- GOAL:
Change "input field" to "text box" throughout the records below, leaving everything else as it is.

- DATA SECTION:
BEGIN

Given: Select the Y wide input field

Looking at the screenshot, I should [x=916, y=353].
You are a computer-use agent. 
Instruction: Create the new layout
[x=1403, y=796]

END

- TASK RESULT:
Given: Select the Y wide text box

Looking at the screenshot, I should [x=916, y=353].
You are a computer-use agent. 
Instruction: Create the new layout
[x=1403, y=796]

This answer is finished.